Ce n’est pourtant que le 6 Juin 2018 qu’une action judiciaire en contrefaçon de droit d’auteur fut initiée à l’encontre des compositeurs du titre argué de contrefaçon, des producteurs, des sociétés de management ainsi que celles chargées de l’édition et la distribution du titre en France.

Aux termes d’un jugement en date du 9 Juillet 2021, la 3ème Chambre du Tribunal Judiciaire de Paris déclare irrecevables les demandes fondées sur le droit d’auteur en l’absence de justification de l’originalité de l’œuvre musicale revendiquée, et écarte par ailleurs le moyen tiré de la prescription soulevé en défense.

Par un arrêt du 17 Mai 2023, la Cour d’appel de Paris déclare quant à elle l’action en contrefaçon irrecevable car prescrite, rappelant qu’en vertu de l’article 2224 du Code civil, applicable en matière de contrefaçon, l’action se prescrit par 5 ans à compter du jour où le titulaire a connu ou aurait dû connaître les faits lui permettant de l’exercer.

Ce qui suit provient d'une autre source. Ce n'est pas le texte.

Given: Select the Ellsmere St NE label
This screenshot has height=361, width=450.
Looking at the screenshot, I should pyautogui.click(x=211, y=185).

En l’occurrence, la Cour retient que les demandeurs avaient nécessairement connaissance des faits leur permettant d’exercer l’action en contrefaçon de droit d’auteur depuis le 30 Décembre 2011, puisqu’ils ont adressé à cette date une mise en demeure faisant état de ce que la reprise de la mélodie du générique par le titre Whenever constituait une contrefaçon.

Ainsi, la prescription quinquennale était acquise au jour de l’introduction de l’action en justice le 6 Juin 2018, bien que le titre en litige ait été encore dans le commerce ou disponible sur les plateformes de téléchargement en 2018 : selon la Cour, ces actes de commercialisation et de diffusion n’étaient que « le prolongement normal de la commercialisation et de la diffusion réalisées antérieurement » dont les demandeurs avaient eu incontestablement connaissance le 30 Décembre 2011 au plus tard.

Cette position qui s’inscrit dans la tendance de la jurisprudence antérieure est néanmoins censurée par la Cour de cassation aux termes de son arrêt du 3 Septembre 2025. Selon la Haute juridiction, lorsque la contrefaçon résulte d’une succession d’actes distincts (reproduction, représentation, diffusion), et non « d’un acte unique de cette nature s’étant prolongé dans le temps », la prescription court pour chacun de ces actes à compter du jour où l’auteur a connu un tel acte ou aurait dû en avoir connaissance.

Ainsi, le fait que le titre « Whenever » était toujours dans le commerce et disponible sur les plateformes de téléchargement en Mars et Avril 2018, soit moins de 5 ans avant l’introduction de l’action, ne constituait pas le prolongement des actes de contrefaçon réalisés en 2010 et constatés en Décembre 2011, mais bien des nouveaux actes de diffusion faisant chacun courir un nouveau délai de prescription de 5 ans.  

Cet arrêt marque un renforcement bienvenu de la protection des auteurs face aux exploitations répétées de leurs œuvres, en consacrant une approche distributive de la prescription plus adaptée aux réalités du numérique.

Il reste désormais à la Cour de renvoi de statuer sur la matérialité de la contrefaçon en tant que telle.